ソフィーは話をある程度話し終えると、「結構有意義な話できたね。」と少し上機嫌だった。

しかし、ルナにとっては全くそうではなかった。

ルナは今後どのように行動をしていくか考える必要があるのだが、授業中は新しいことばかりで考える時間が取れなかった。

つまり、夜しか考える時間がない。にもかかわらず、ソフィーと遅い時間まで話をするということはさらに時間が削られるということになる。

ただ、どうにか切り上げるというのもできそうにないし、不自然だろう。

よって、ルナはただただ我慢するしかなかった。


夕食も食べ終わり、片づけも終わって、さらに時間が経ってようやくソフィーの話が終わった。

ソフィーは喋るとたまに止まらなくなるのかもしれない。

かなり夜も更けてしまっていて、日付も変わっているかどうか。そんな時間になっていた。

「ちょっと喋りすぎちゃって遅くなっちゃったね…。それじゃあまた明日!」とソフィーが手短に締めくくって部屋を出た。
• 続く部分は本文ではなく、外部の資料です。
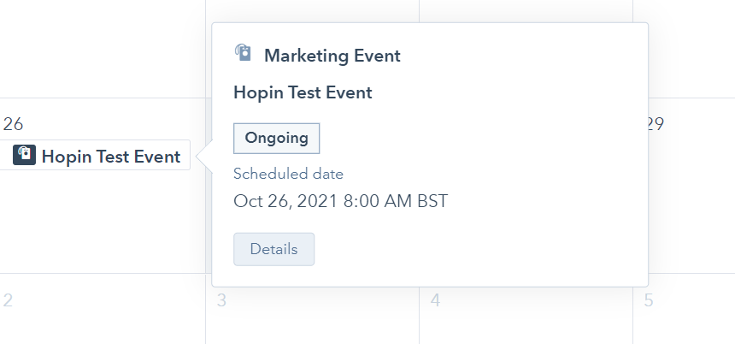Screen dimensions: 735x344
Task: Select the Hopin Test Event calendar entry label
Action: click(111, 157)
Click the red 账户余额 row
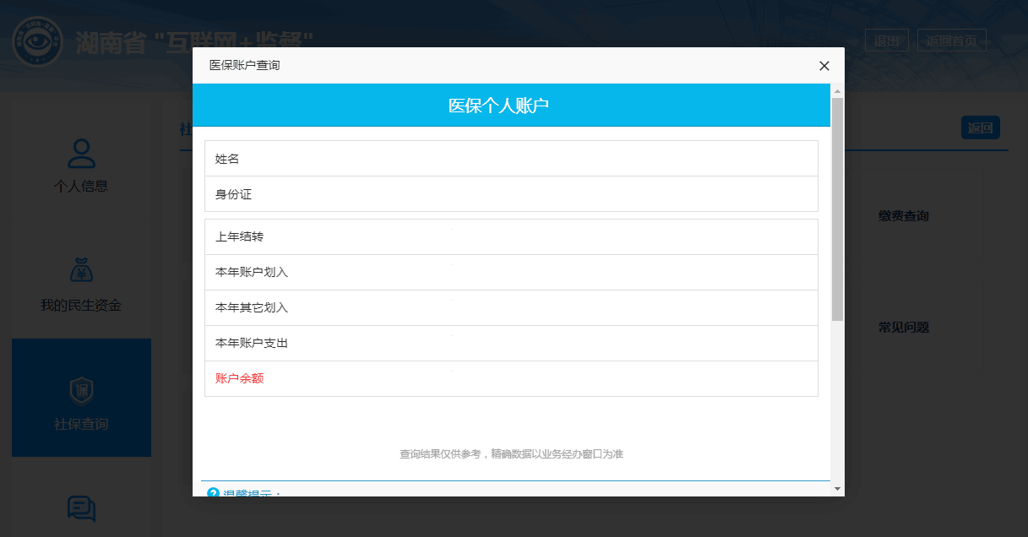The image size is (1028, 537). tap(511, 378)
ちょっとどころじゃないよ…。と言いたげにルナは渋い表情をソフィーが出て行った後に顔に出す。

大き目のため息をついたその時、背後から猛獣ステラがルナに襲い掛かろうとしていた。

しかし、それを察知したルナはひらりと躱してもう一度ため息。

ステラは抱きつこうとしていたらしく、躱されたことによって体をドテッという効果音と共に床へダイブしていた。
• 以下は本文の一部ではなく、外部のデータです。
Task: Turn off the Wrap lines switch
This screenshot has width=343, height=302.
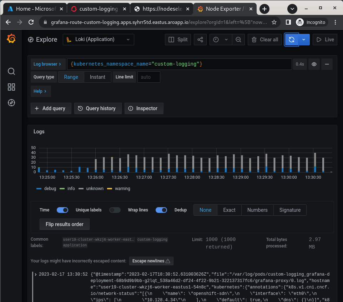Action: coord(161,210)
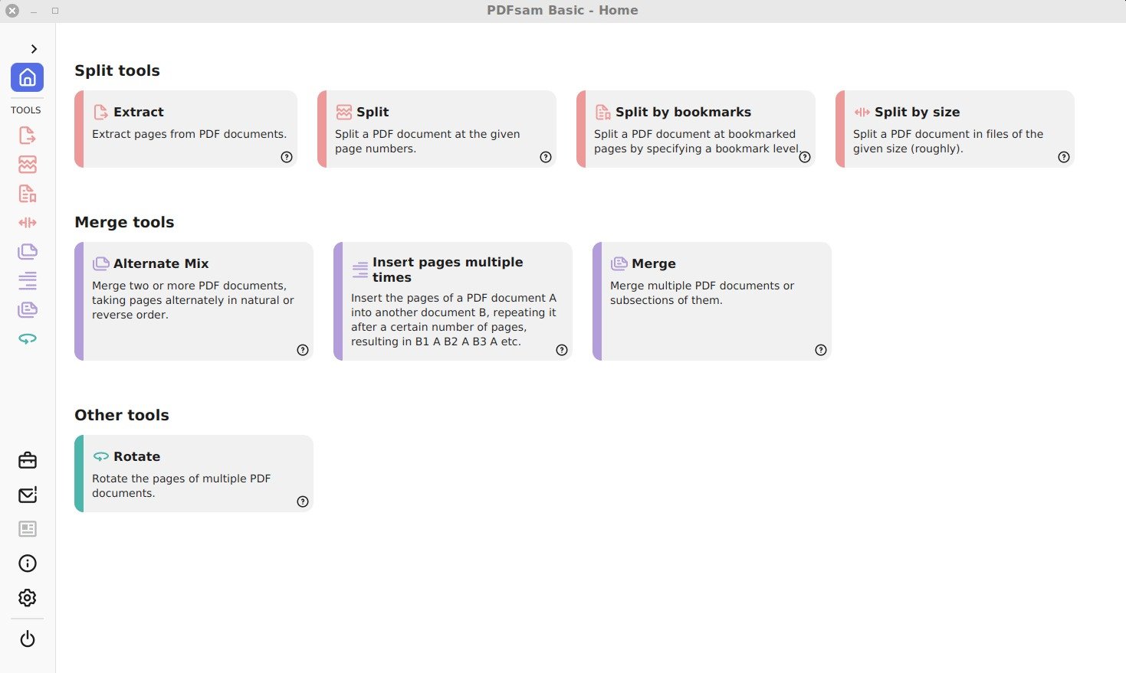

その様子にルナは「再調整したほうがよさそうだなぁ…。」と困った表情でつぶやいた。

ただ、暗示がどうやら効きにくそうということもあって、まずは話をすることにした。

「ねぇ、ステラ…。誰もいないとはいえちょっとべったりしすぎじゃないかな…。もし、そんなところを誰かに見られたらおかしいと思われちゃうでしょ…?」

「ん~…、でもルナが好きなのは事実なんだし~?いいじゃん?別に。」

「いやいやいや。周りは魔法少女しかいないんだよ?ばれちゃったらどうなるか…。」

「確かにそうだね。ごめん…。」

と、ルナの説明にステラはあっさりと納得したようで、ルナは胸をなでおろす。


「…じゃあ、寝よっか。」

ルナが時計を見ると、いつもならとっくに就寝している時間をかなり過ぎていた。

睡眠をとらなくても生活にはあまり支障はないものの、色々整理をするためには睡眠が必要で、特に今日一日は新しいことが多くあった。それを考えると整理したくなるのも無理はない。
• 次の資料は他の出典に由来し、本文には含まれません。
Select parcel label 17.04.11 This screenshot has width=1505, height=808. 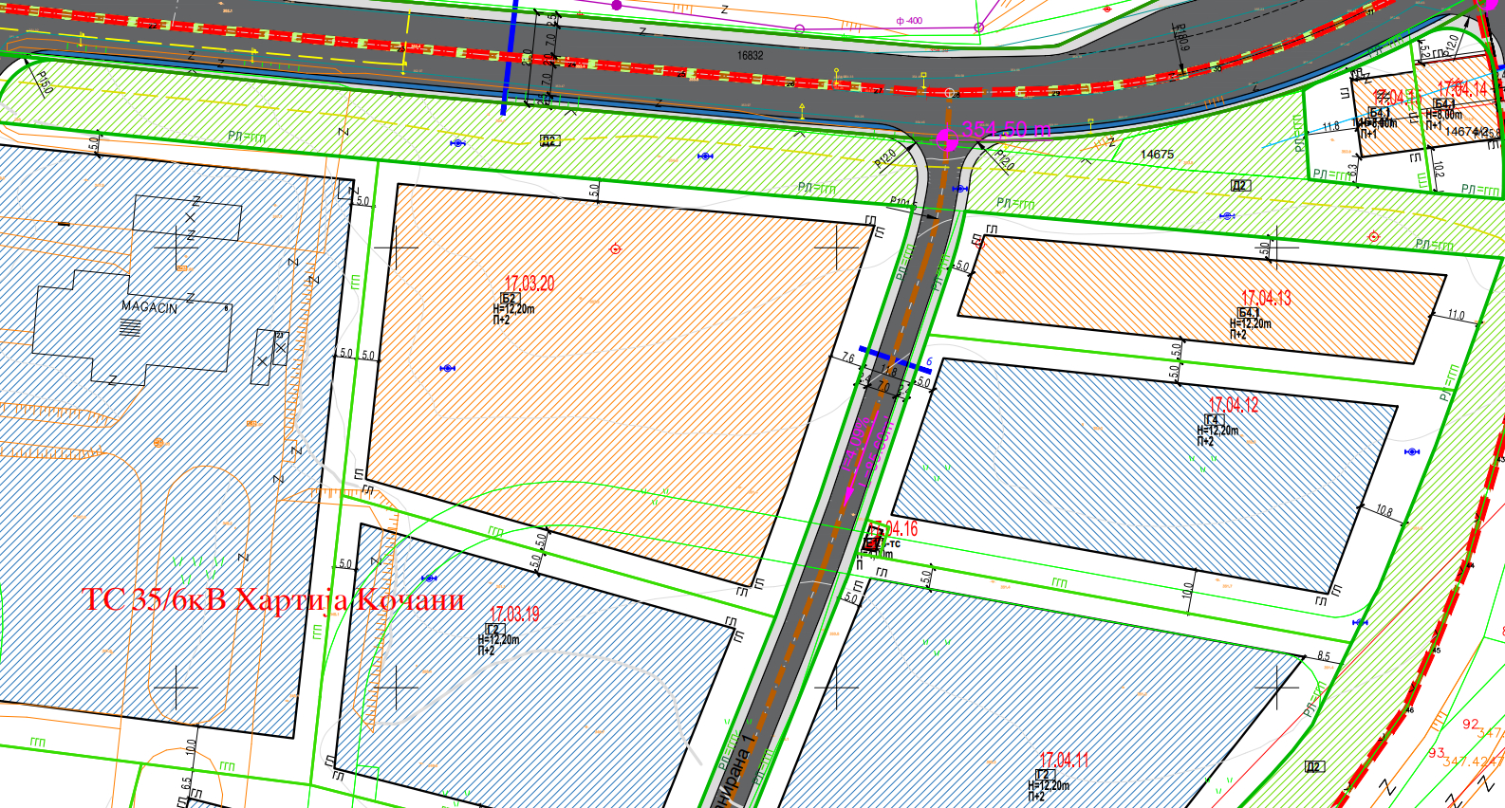(x=1064, y=760)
正直なところ、優先順位をつけたり方針の決定、方策を練ったりなど今後のために緻密な戦略を立てておきたかったのだが、今日は時間の都合もあって諦めざるを得なかった。


こうして、いつもより長い一日が終わった。

この日も例によってルナはステラの抱き枕となっていたが、疲れなどもあってか寝苦しさを感じる前に眠りに落ちていった。